Foreign Secretary Jack Straw said: "One of them is a British-Irish dual national.

"We are in touch with the family."

Mr Straw said the incident provided a "sombre context" for his speech on challenges ahead for Afghanistan.

The other two victims are reported to be from the Balkans region and the Philippines.

The three - part of a United Nations team assisting with Afghanistan's presidential elections - were abducted with their vehicle near an office of a joint UN-Afghan electoral body, said Abdul Khaleeq Samimi, a senior police official.

The UN secretary-general's spokesman in Kabul, Manoel de Almeida e Silva, said: "There was indeed a kidnapping. The victims were international staff with the electoral commission here in Kabul. There were probably three.

"The police are on the case. We are in close contact with them."

One election official said the victims were all women.

The motive for the attack was not clear, but Taliban rebels have kidnapped Westerners in the past, and the US Embassy issued a warning earlier this month that abductions might be attempted surrounding the October 9 presidential vote.

Abdul Hadi Qasemi, an Afghan working for UN security, said the three were stopped and abducted by five gunmen.
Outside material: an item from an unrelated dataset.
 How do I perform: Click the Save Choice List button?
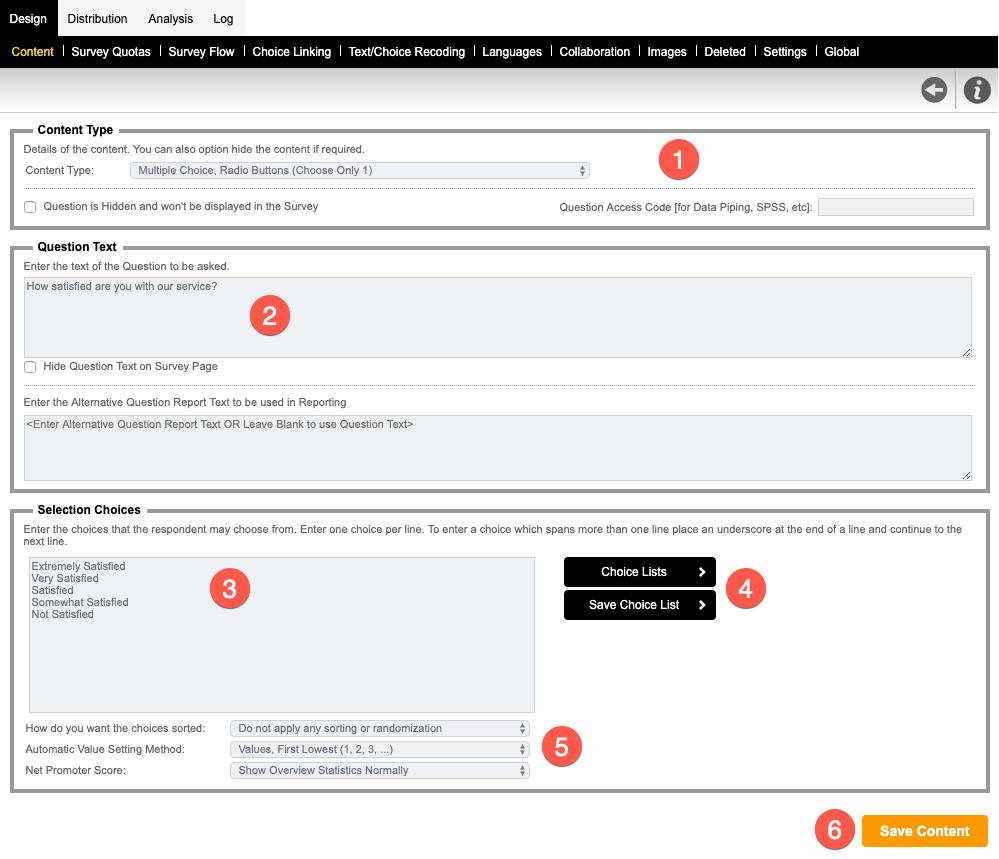[640, 605]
He said the driver of the UN car was also missing.

UN security staff ringed the white vehicle, found on a dusty street near an office of the joint UN-Afghan electoral body.
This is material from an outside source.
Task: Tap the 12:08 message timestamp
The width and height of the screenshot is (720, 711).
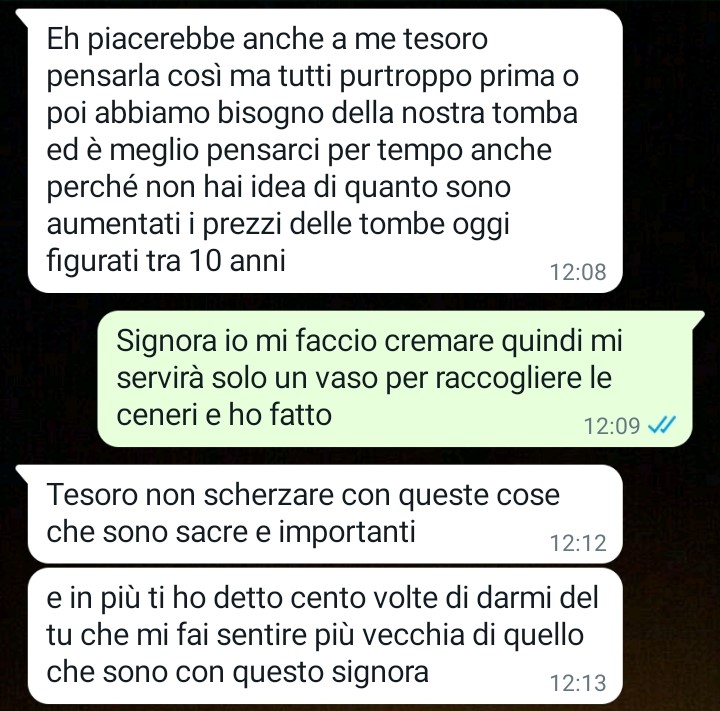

The car, clearly marked with the world body's initials, had its doors locked and there was no sign of any struggle.

The three were driven away in a dark-coloured four-wheel-drive vehicle in the direction of Paghman, a district in the west of Kabul province that is considered rife with banditry, said Abdul Jamil, head of the city police's criminal department.
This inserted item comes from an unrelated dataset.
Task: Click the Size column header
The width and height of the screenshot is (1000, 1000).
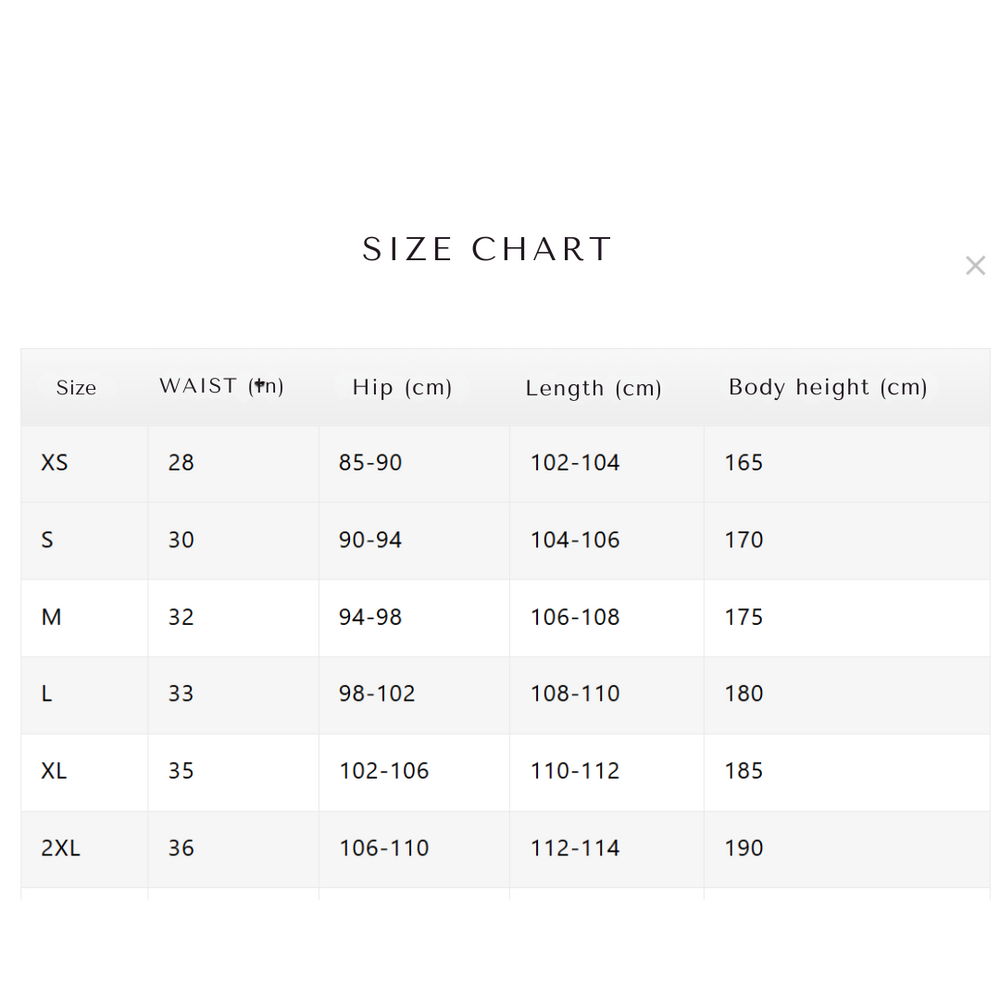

Police said officers manning checkpoints around the city and in neighbouring districts, including Paghman, were alerted to check the identity of any foreigners passing their posts.

Two Nato helicopter gunships were circling over the city. Nato armed vehicles were stationed on street corners in the city's upmarket Wazir Akbar Khan neighbourhood, where many aid workers and diplomats live.

Afghan security forces were stopping cars and questioning the passengers.

Afghanistan remains a largely lawless country in the grip of warlord militias, despite the presence of thousands of American troops and other foreign soldiers under Nato command.

About 1,000 people have died in political violence so far this year, including more than 30 American soldiers.

A string of bombings and shootings blamed on militants killed at least a dozen election workers in the run-up to the presidential vote.

Election day passed relatively peacefully, but optimism that the militants were a fading force was dampened on Saturday when a suicide attacker armed with grenades killed an American woman and an Afghan teenager and injured three Nato soldiers in a Kabul shopping street.

Several foreign construction workers have been kidnapped along the Kabul-Kandahar highway, which is being rebuilt with mainly US funds.

One Turkish engineer was shot dead in a shoot-out between kidnappers and security guards in March. Others abducted, including Turks and Indians, were later released unharmed.

As recently as Monday, Prime Minister Tony Blair argued that the recent presidential elections in Afghanistan had dealt a "huge blow" to terrorists.

Talking about the threat posed by Islamic fundamentalist terrorists around the globe, Mr Blair told his monthly press conference at Downing Street: "This can't be defeated by security alone ... The biggest blow that has been dealt these terrorists in the last few months is the Afghan elections.

"That was a country used as a training ground for terrorists, and now it will have a democratically-elected president and later a democratically-elected parliament.

"That is a huge blow to them. Same with Iraq. Every time you deal these people a blow by showing how we stand up for the values of freedom and democracy and they don't, then we deal a blow to their recruitment, to their propaganda.

"This cannot be defeated by weapons alone. It has to be defeated by showing that what we are actually trying to do is to bring greater stability, freedom, prosperity and democracy to these countries - not some imaginary war against Muslims, since the people benefiting are obviously Muslims themselves."